Wednesday, December 7, 2011

Triple Feature Playing at Town Hall Tonight

The first is a nice family feature, the next two are horror shows
By Will Collette

Starting at 5:30 PM, the Town Council is running three meetings back to back.

The first meeting is the Council’s agenda-setting meeting where the Councilors decide what goes on next Monday’s regular monthly meeting agenda and in what order.

But along with that chore, the Council will also announce the award of the contract to build the town’s new beach facilities to Westerly construction company V&M Construction. They will authorize the Town Administrator to sign the contracts and move the project forward. V&M’s bid is $928,718. That sum does not include extra costs tacked on by the demands of the Planning Commission when they roasted this project in not one, but two, marathon sessions. Fortunately, the voters approved a $1.2 million bond measure to pay for the project.

After this, the night is almost certain to go downhill fast as it is devoted to the discussion of the plan by the CCA, Planning Commissar Ruth Platner and Town Council President (and CCA officer) Tom Gentz to destroy the state’s affordable housing law.



"Evolutionary adjustments"
First there will be a “joint workshop” of the Town Council and the Affordable Housing and Planning Commissions. That’s scheduled for 6 PM.

Then, finally, at 7 PM, the Town Council will convene the second Special Meeting of the evening to take the inevitable 3-2 vote in favor of the Platner-Gentz Affordable Housing Deconstruction Act.

We devoted a lot of space in Progressive Charlestown covering this issue. We revealed the true nature and design of the Platner-Gentz plan, which is to eliminate the state’s affordable housing problem by simply changing how you define affordable housing. We produced evidence to expose the distortions and misrepresentations made by the opponents of affordable housing.

As we have on every issue we cover, we encourage you to read the documents yourself and make up your own mind. Here's an article with the links that take you to the Platner-Gentz documents

Tom Gentz initially described this plan as an “evolutionary adjustment.” Just like the Chixalub Meteor that wiped out the dinosaurs 65 million years ago. 

The Platner-Gentz proposal does absolutely nothing to help people who need affordable housing. We introduced you to many of them. We showed you the current state of Charlestown’s housing stock.

And we showed you Charlestown’s 1% - the wealthy elite who are represented by the Charlestown Citizens Alliance, the prime mover behind this scheme to end any effort to help working families find places they can afford to live in.
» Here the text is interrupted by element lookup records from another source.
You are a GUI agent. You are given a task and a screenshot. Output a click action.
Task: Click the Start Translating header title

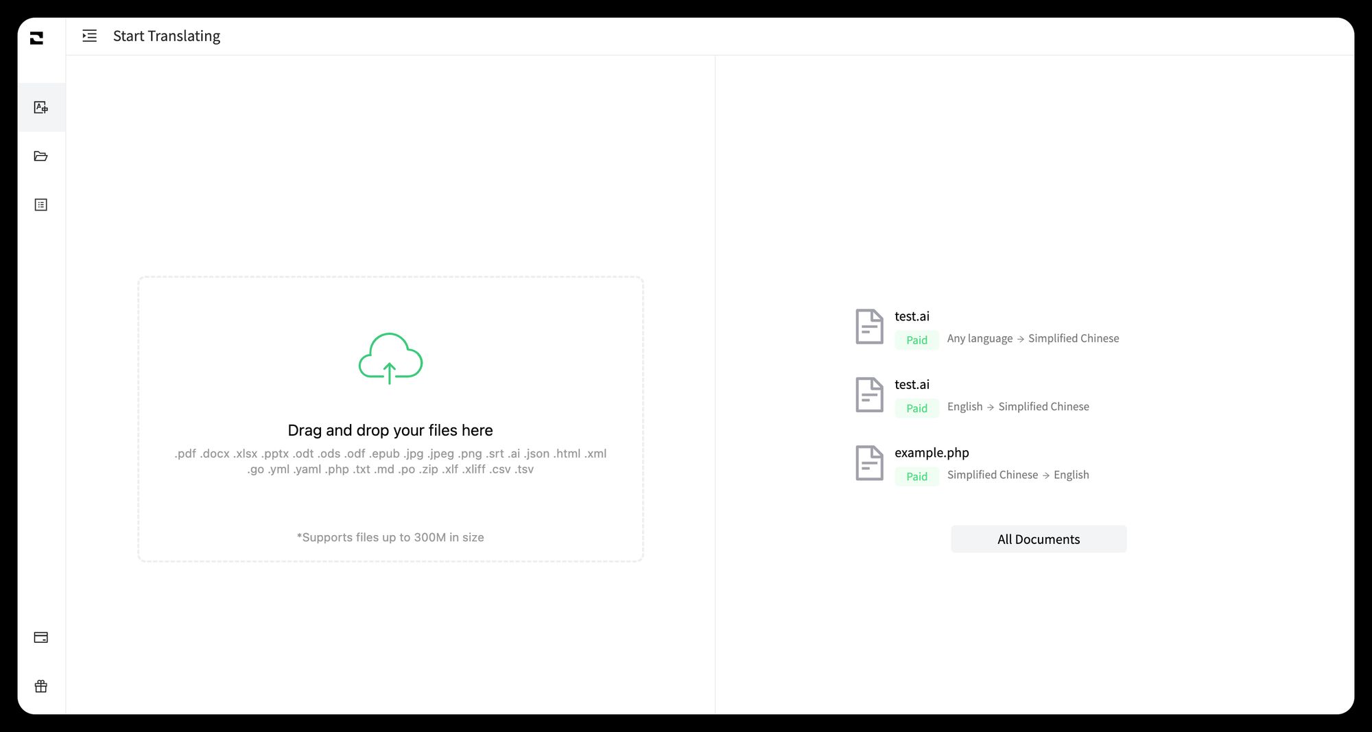[167, 36]
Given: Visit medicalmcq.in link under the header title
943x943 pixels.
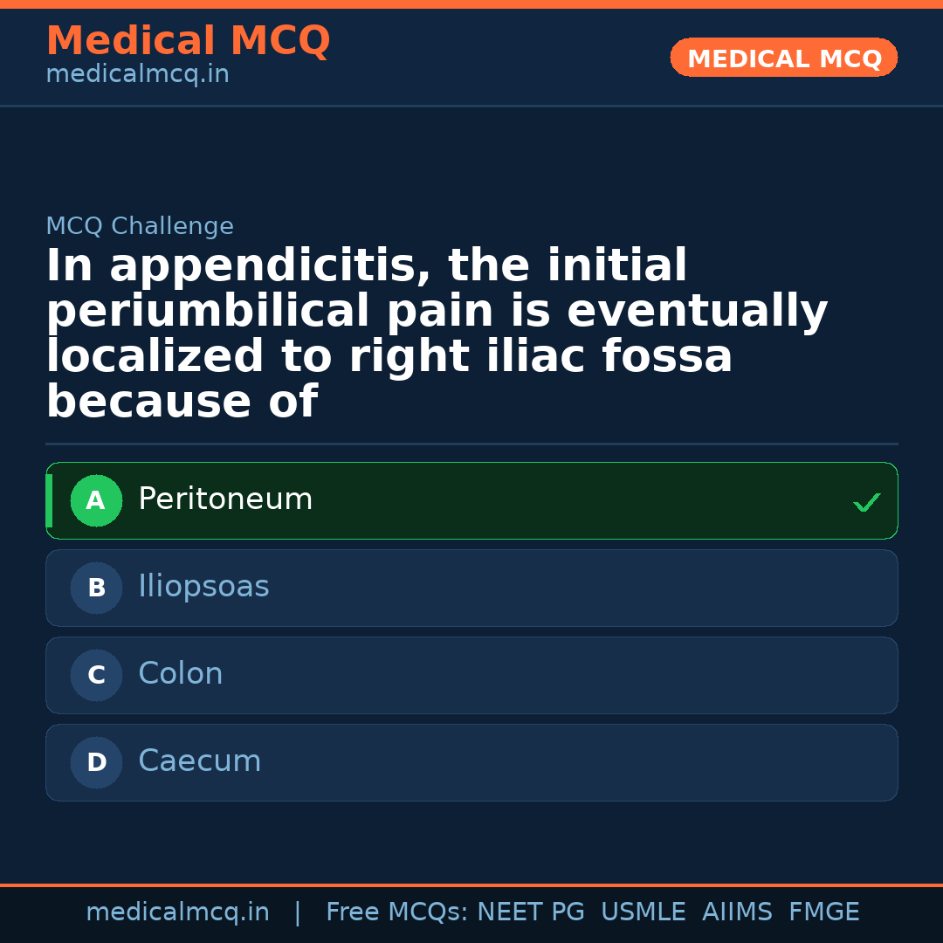Looking at the screenshot, I should click(x=137, y=75).
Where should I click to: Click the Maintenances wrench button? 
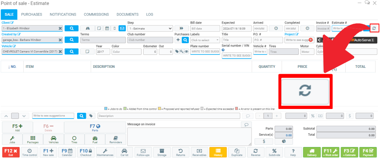pyautogui.click(x=105, y=152)
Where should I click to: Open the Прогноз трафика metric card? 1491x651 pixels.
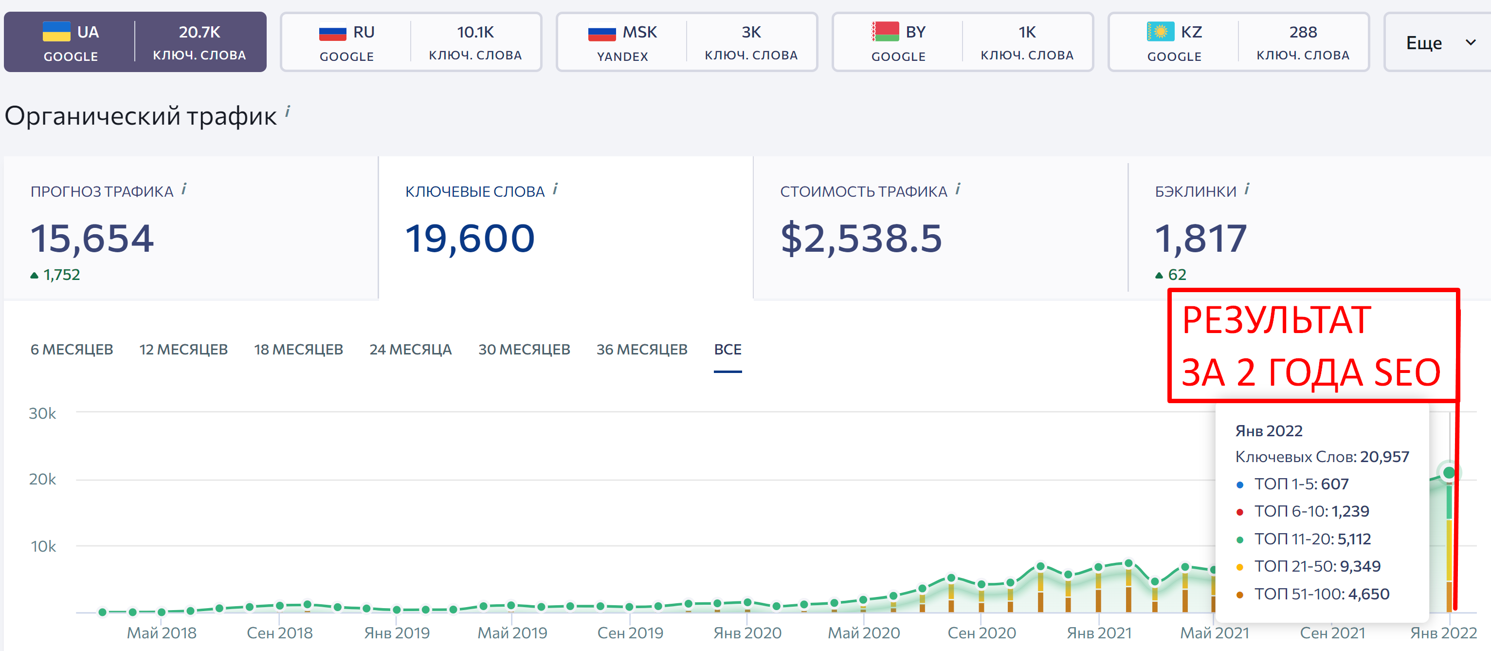click(191, 228)
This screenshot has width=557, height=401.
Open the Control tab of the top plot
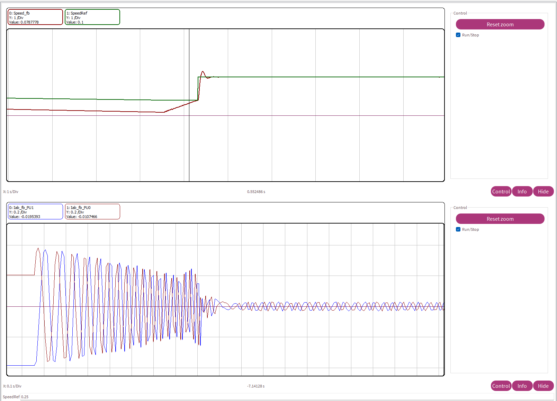pyautogui.click(x=501, y=191)

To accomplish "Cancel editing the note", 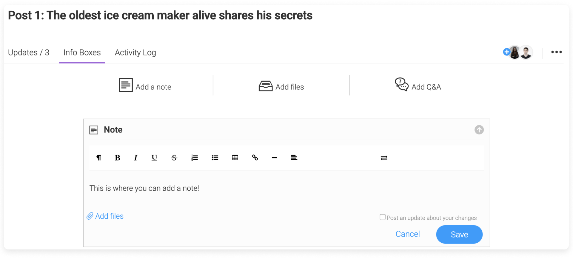I will click(408, 234).
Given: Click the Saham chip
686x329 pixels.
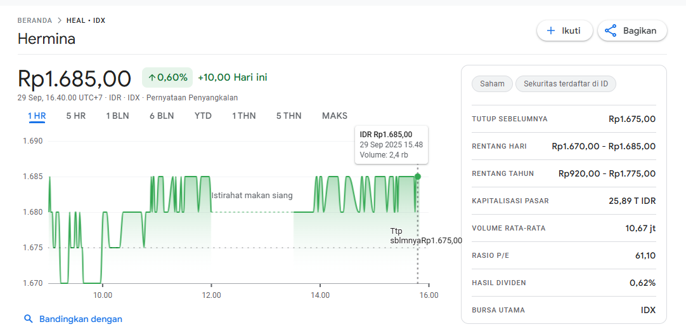Looking at the screenshot, I should pos(493,84).
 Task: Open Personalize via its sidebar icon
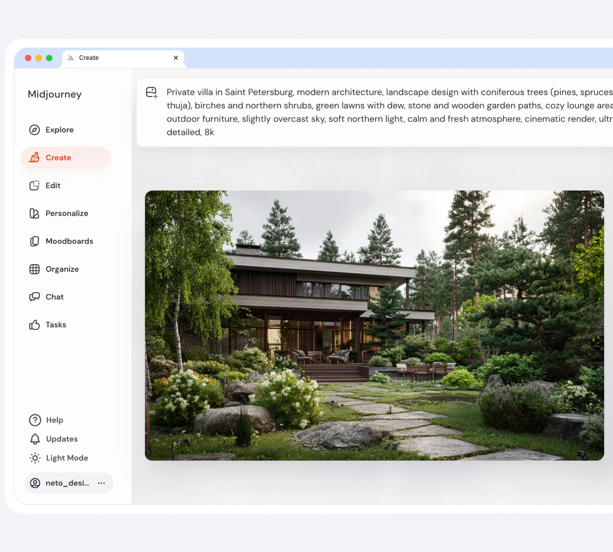(35, 213)
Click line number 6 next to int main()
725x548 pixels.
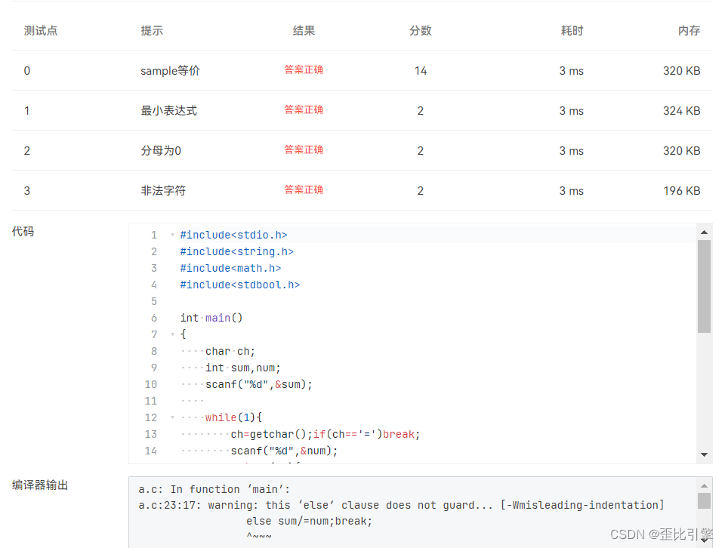pyautogui.click(x=153, y=318)
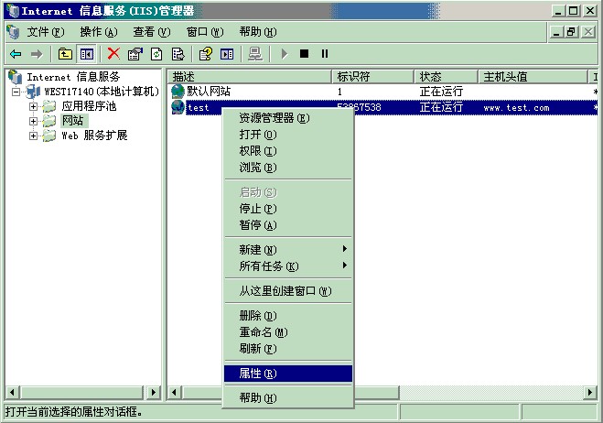Click the Up One Level folder icon
This screenshot has width=603, height=423.
click(65, 54)
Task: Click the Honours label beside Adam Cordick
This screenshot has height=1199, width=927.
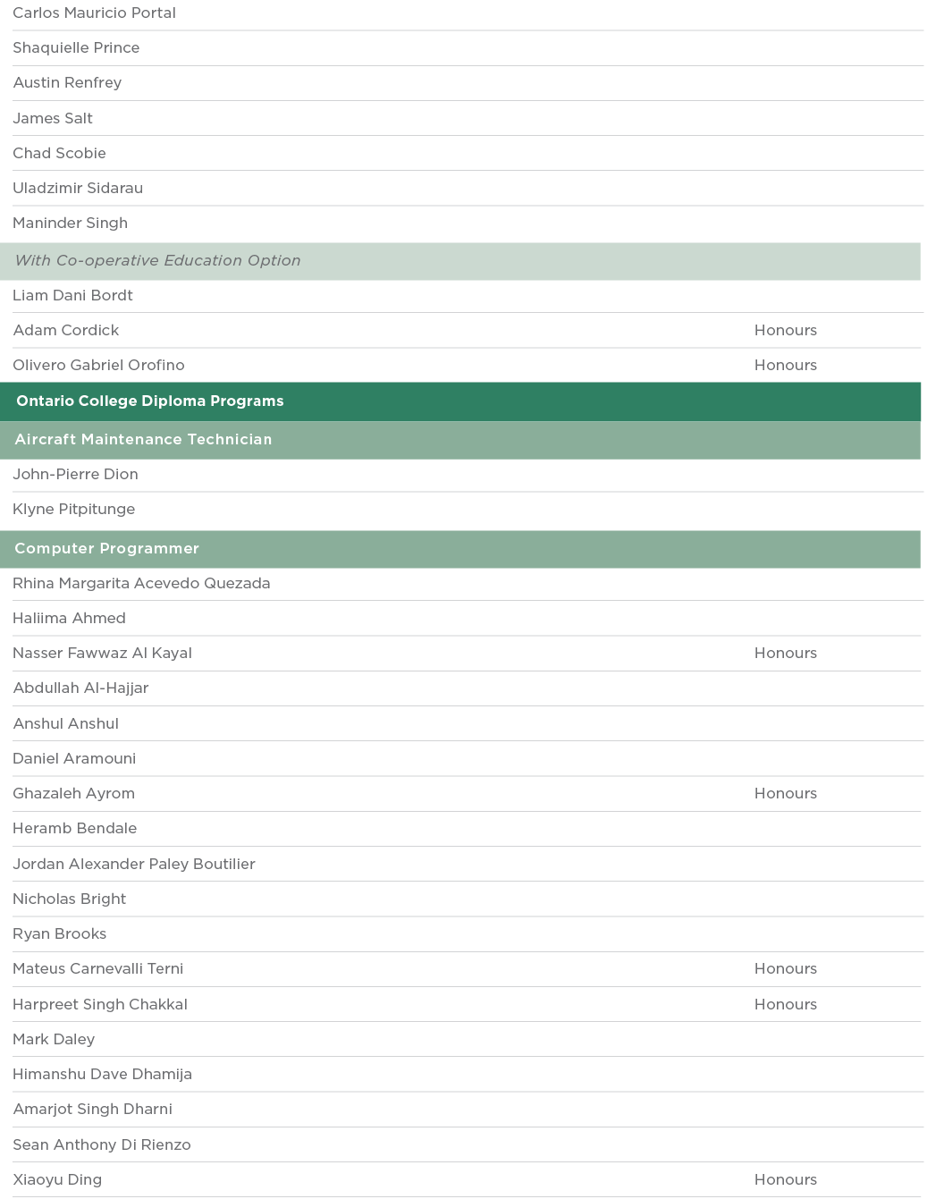Action: tap(785, 331)
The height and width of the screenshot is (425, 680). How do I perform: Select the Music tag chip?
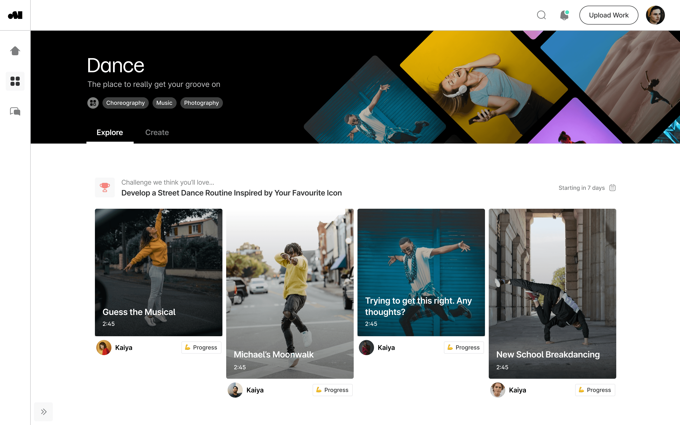click(164, 103)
We live in two different worlds and there is no common language or understanding. Tom Gentz has expressed some baffled defensiveness that he hasn’t been praised – except by the CCA and the Westerly Sun – for his efforts. But Gentz doesn’t get it, and I’m not surprised, since he lives in a very different world. And from the times I’ve seen him talk about the Platner-Gentz plan, I don’t think Gentz really understands what is in the document that bears his name.

While tonight’s two sessions on affordable housing will be painful in the way they will expose the reality of class war in Charlestown – a war by the rich on everybody else – perhaps something good will come of it.

The true nature of our greedy elite will become notorious when the Platner-Gentz scheme leaves Charlestown, makes its way to the General Assembly in Providence and becomes a statewide issue.

Maybe we can learn a little about ourselves, too. Charlestown is mainly a community of working families and retirees. Most of the houses in this community are assessed at between $200,000 and $500,000 (average $350,000).

But we also have an elite – roughly 300 families with $1+ million properties, and the means to support the lifestyle that goes with that. Most of them do not make Charlestown their permanent residence. This is the core of the CCA’s support and leadership.

Ironically, the evening begins with the approval of the beach facilities contracts. Just last spring, the CCA and Charlestown’s elite campaigned fiercely to get Charlestown to vote NO to that project. We don’t need decent toilets at the beach, they said, since we can simply walk from the beach to our waterfront mansions. We don’t want the beaches to be nice, they said, because that will only encourage the riff-raff.

I think everyone in town expected the CCA and its elite constituency to win last June, probably by a wide margin. Except that didn’t happen when voters said “YES” by 11 points.

The CCA will get its 3-2 Town Council victory on affordable housing Wednesday night. They should try to savor that victory as long as they can.